Hay que decir, con todo, que Herder no dio este decisivo paso de lo étnico-cultural a lo político. Creía en la existencia de naciones como comunidades naturales, cada una con sus hechos diferenciales que había que salvaguardar de las pretensiones homogéneas de los nuevos Estados. No compartía, de hecho, la convicción de que cada nación debía de tener su propio Estado, ni la poderosa fascinación que la misma idea de Estado ejercía ya en círculos intelectuales, con Fichte a la cabeza. La ferocidad con la que este pastor de la Iglesia denuncia al Estado como modelo de organización política le acerca más, de hecho, a un Bakunin o a un Kropotkin.

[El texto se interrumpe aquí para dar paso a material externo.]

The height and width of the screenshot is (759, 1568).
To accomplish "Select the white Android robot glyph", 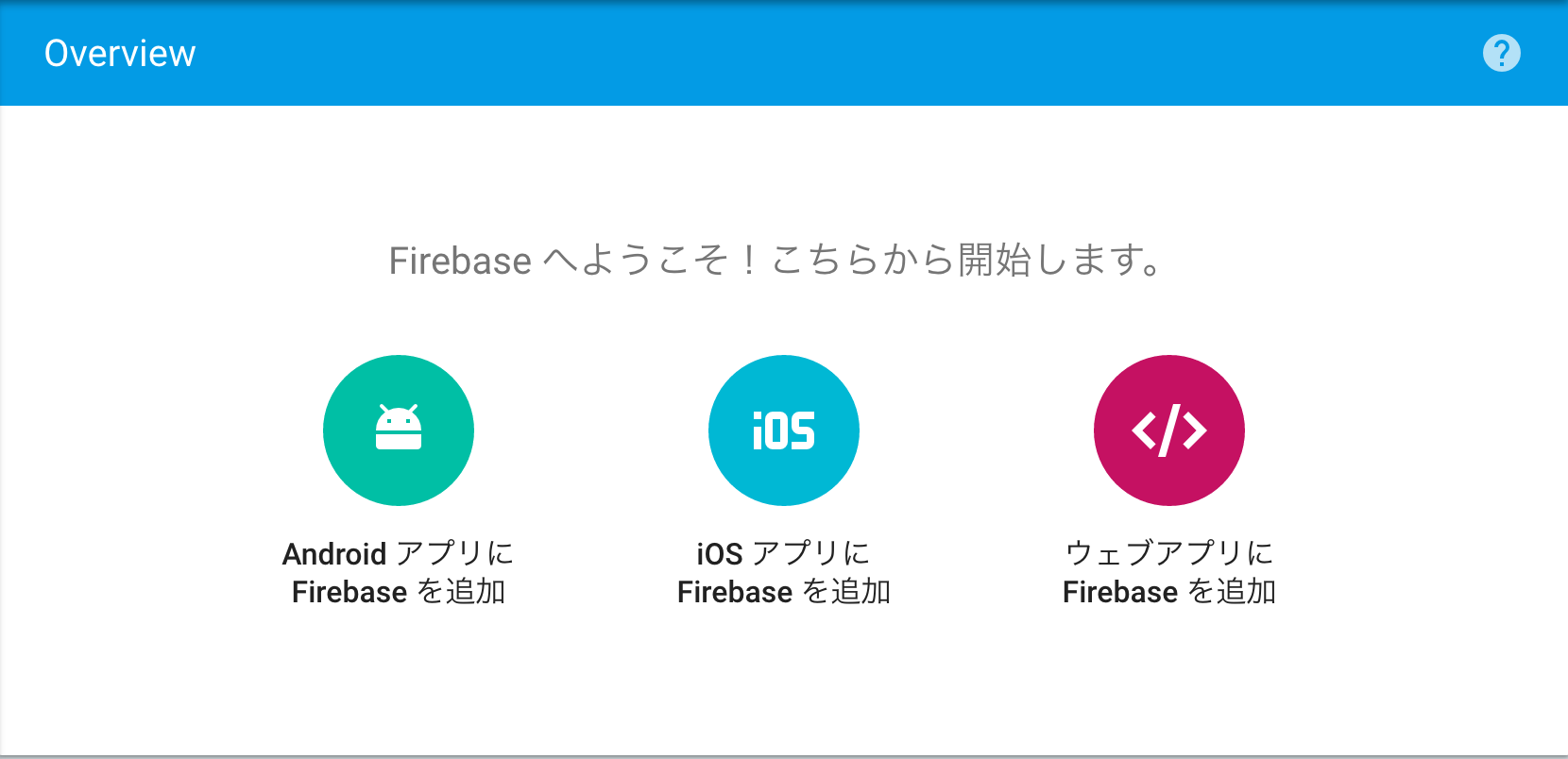I will pos(399,428).
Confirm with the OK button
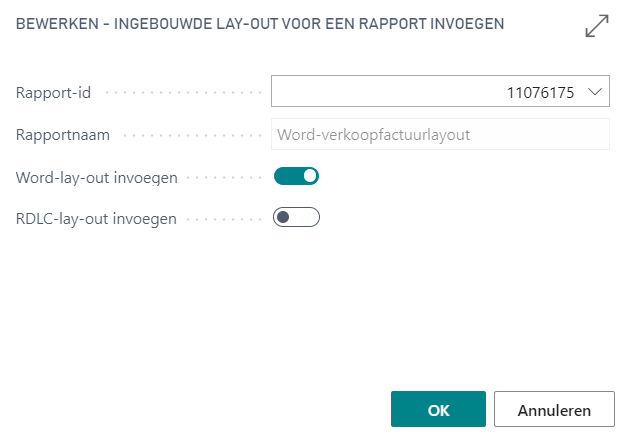The image size is (627, 437). (438, 410)
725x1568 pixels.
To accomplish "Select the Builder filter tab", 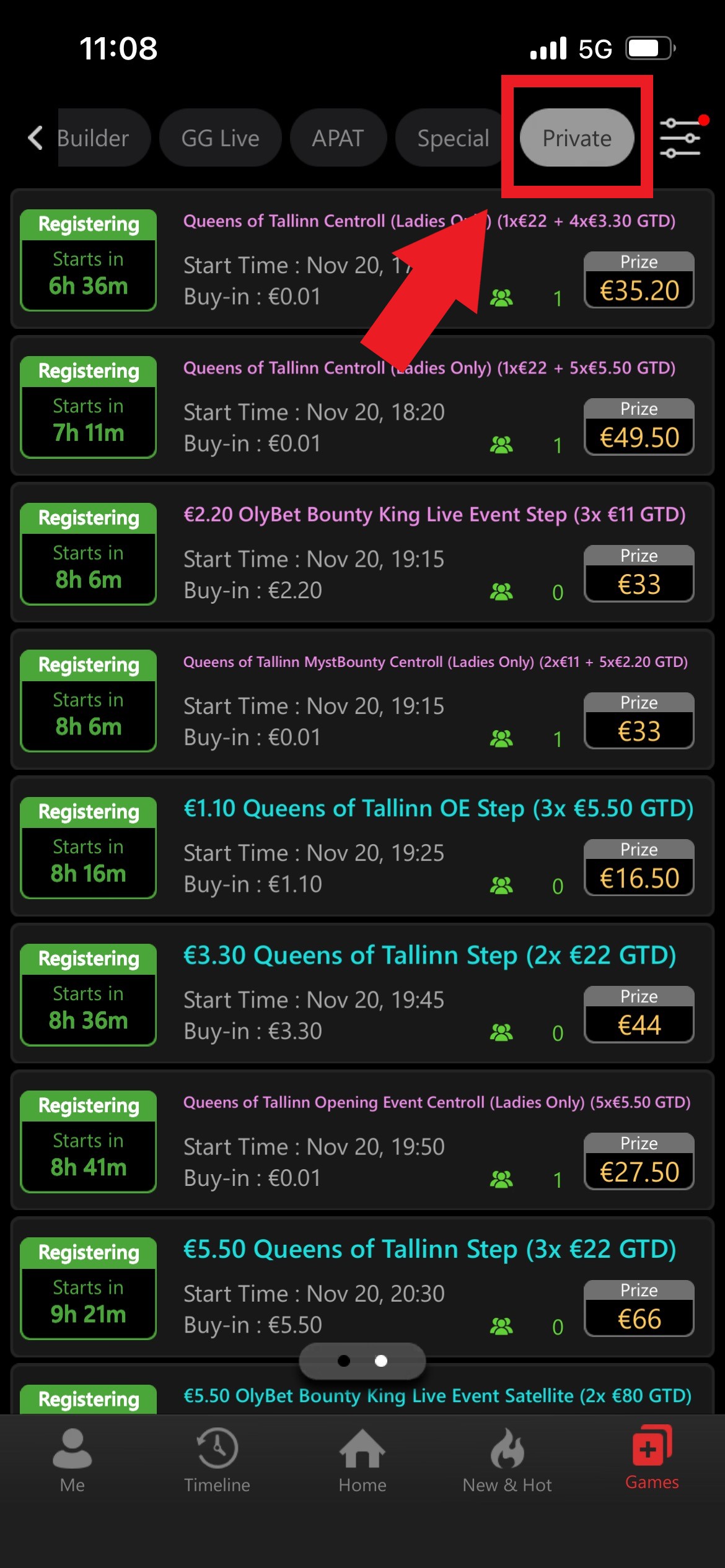I will (x=93, y=138).
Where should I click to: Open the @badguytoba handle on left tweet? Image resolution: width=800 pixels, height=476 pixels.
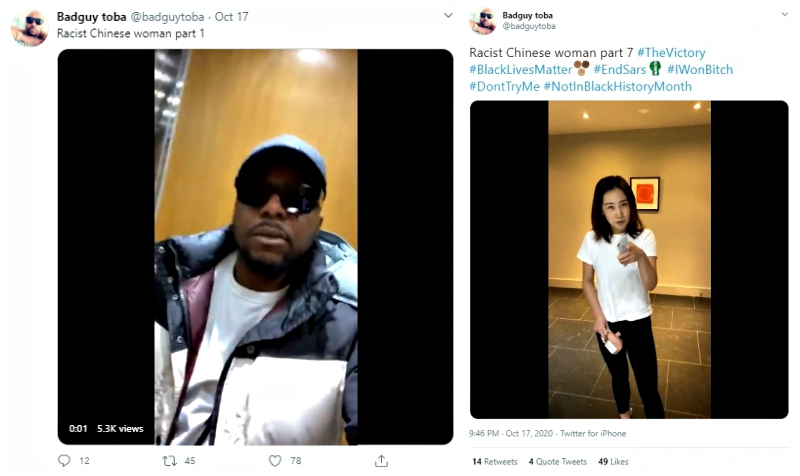click(167, 17)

Es importante señalar esto, por los grandes malentendidos que rodean la figura de Herder en cuanto instigador del nacionalismo y de todos sus excesos. Herder parte de la intuición de una innata sociabilidad humana; en un estado natural, los seres humanos se mostrarían cooperativos, religados entre ellos por vínculos recíprocos de consanguinidad, afectivos y sentimentales. Esta vinculación espontánea es más evidente entre los que comparten un mismo lenguaje, un mismo territorio y una misma visión del mundo, pero no se agota en ella y, en condiciones naturales, tendería a todo el género humano. Considera en cambio los Estados como una construcción artificial, añadida a los pueblos bajo el engaño o la violencia, que rompen los movimientos orgánicos y autorregulatorios de las sociedades y las exponen a la tiranía. Herder lanza sus más aceradas diatribas contra el concepto meramente abstracto y jurídico de la nación, contra cualquier idolatría estatal, contra la visión liberal de sociedad como mera suma aritmética de individuos teóricamente iguales, y movidos por parecidos egoísmos.

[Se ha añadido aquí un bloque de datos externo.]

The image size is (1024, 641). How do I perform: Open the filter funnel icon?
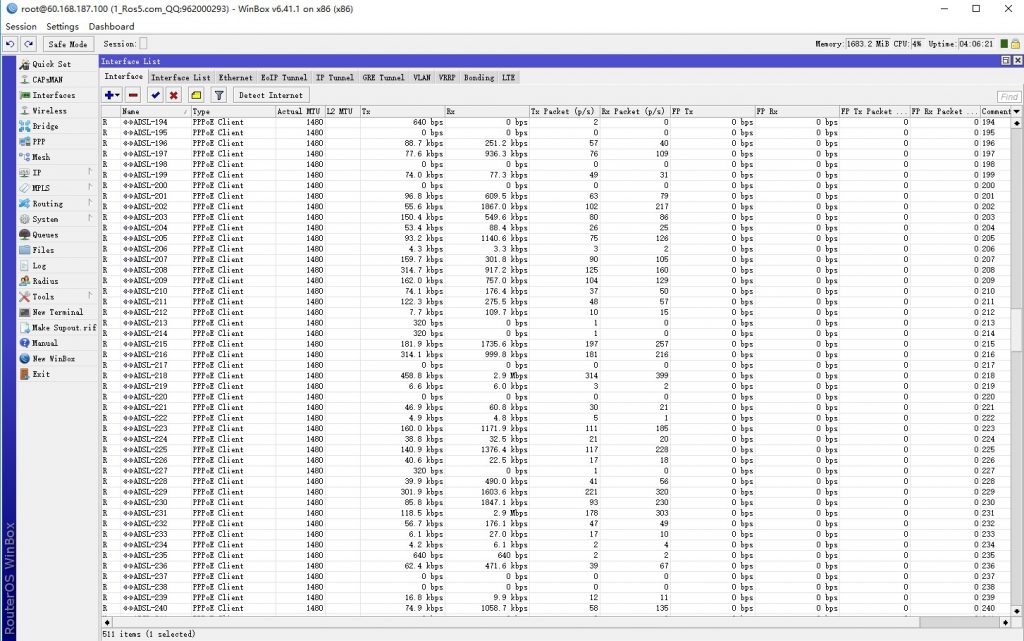pyautogui.click(x=219, y=95)
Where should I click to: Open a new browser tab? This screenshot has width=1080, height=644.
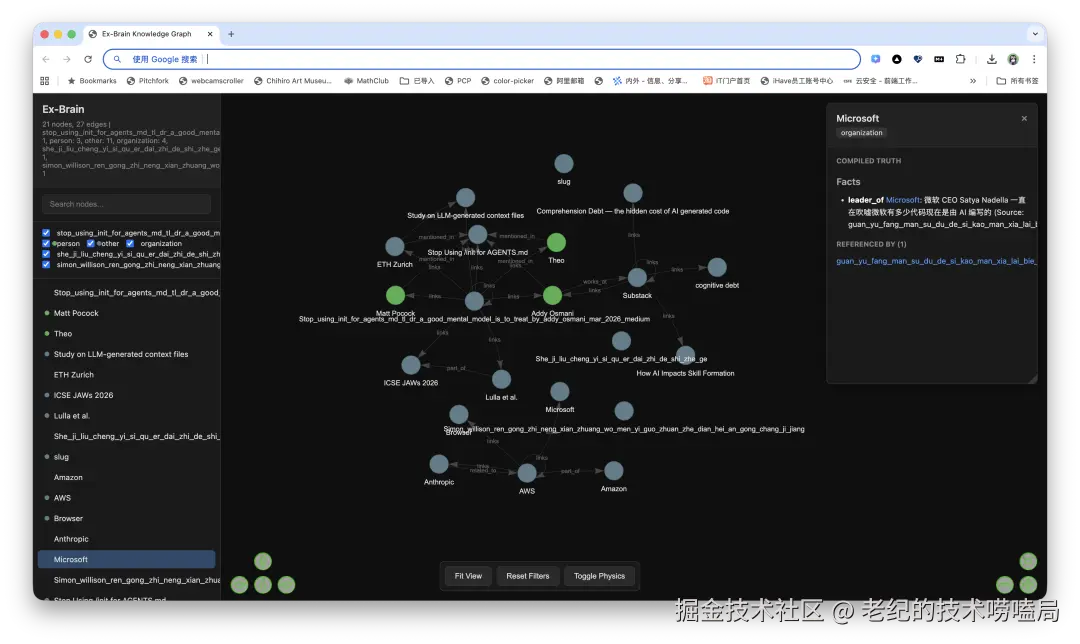pos(231,33)
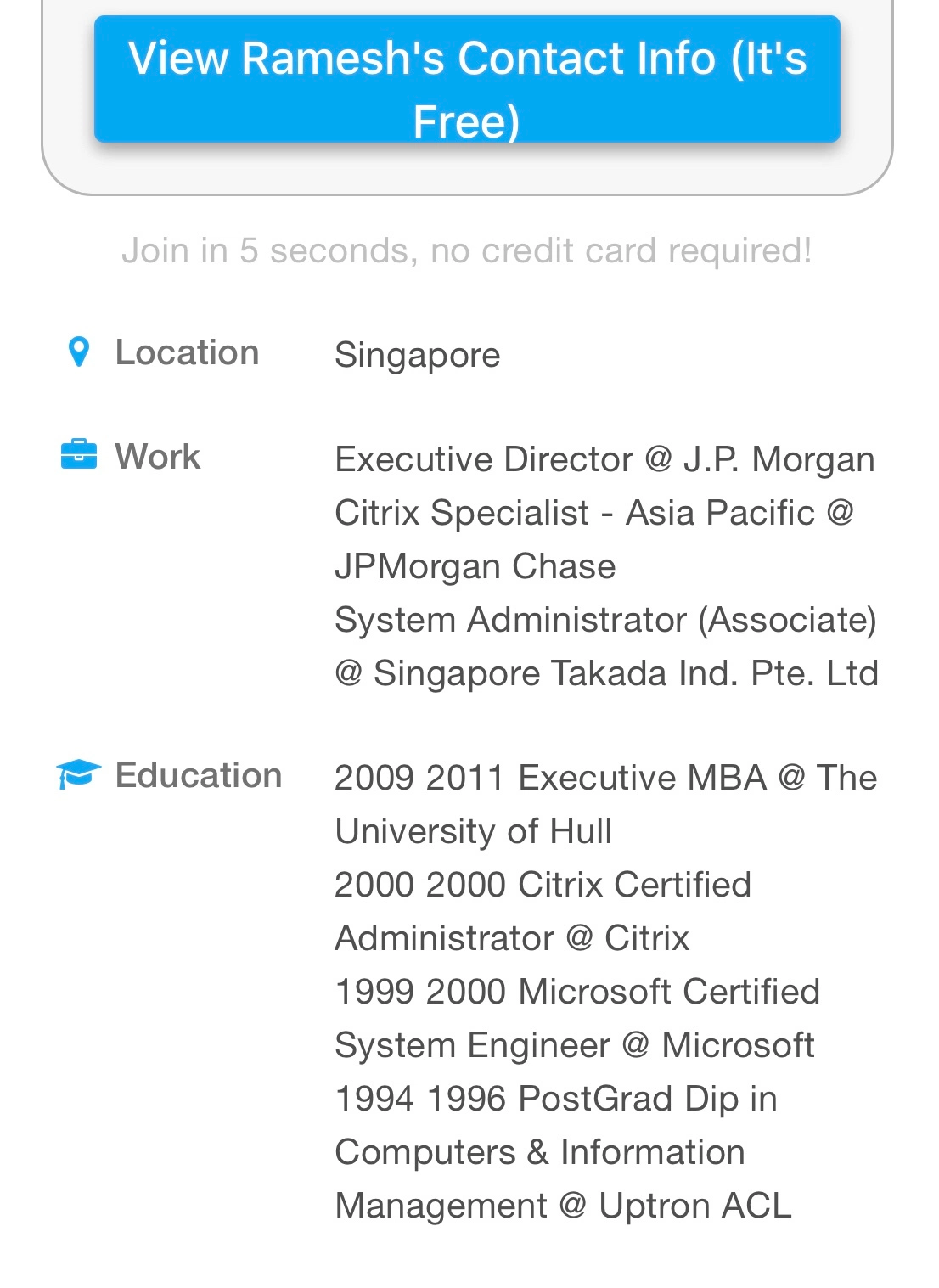
Task: Click the JPMorgan Chase company name
Action: tap(475, 566)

De Herder ha de decirse que fue, al final, el gran teórico de la Historia como juego de singularidades culturales, cada una de ellas entendida como una comunidad específica, un pueblo (Volk), en el que la humanidad expresa de forma irremplazable un aspecto de sí misma. Al mantener un sostenido esfuerzo por delinear un cierto perfil de la cultura y el espíritu alemanes en un momento de descomposición nacional, su legado ha dado forma a todo tipo de recepciones insospechadas. La suya es, sin embargo, la voz agónica de un mundo que desaparece y que empieza a tomar tintes idílicos, el de las pequeñas y sencillas comunidades de la Alemania pietista y "atrasada" frente al avance del naciente Estado nacional, que imponía su soberanía desconociendo los antiguos derechos, obligaciones mutuas y tradiciones que hasta entonces habían sustentado las relaciones entre ellas y sus gobernantes. Sin duda, éste será el aspecto que con mayor virulencia será recogido por Sabino Arana (1865-1903) y el primer nacionalismo vasco.

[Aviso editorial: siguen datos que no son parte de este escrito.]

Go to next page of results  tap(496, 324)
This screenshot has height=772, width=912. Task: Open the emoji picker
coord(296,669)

En un mundo de identidades y sentimientos de pertenencia complejos, heterogéneos y en perpetua influencia, sacudidos además por la fuerza de la despersonalización cultural impuesta por los procesos de modernización, el concepto de Volksgeist va a prender con fuerza allí donde una comunidad quiera reivindicarse a sí misma como tal. Los nuevos Estados iniciarán una tendencia hacia la homogeneidad cultural y lingüística, con el objetivo de barrer particularismos que considera innecesarios y transmitir unos valores y memorias comunes. Esta nueva configuración ritual y simbólica será indispensable para mantener alta una intachable movilización espiritual que cubra el déficit general de sentido. Aquellas comunidades, por su parte, que no consiguieron crear su propio Estado, se verán abocadas a definir y promocionar bien su Volksgeist frente al peligro inminente de disolución. Naciones enteras asimiladas, idiomas desaparecidos, minorías marginadas, vastos imperios desintegrados y violencias de todo signo van a ser las consecuencias no predichas por el firme humanismo cosmopolita de Kant ni por la oceánica celebración de la diferencia de Herder.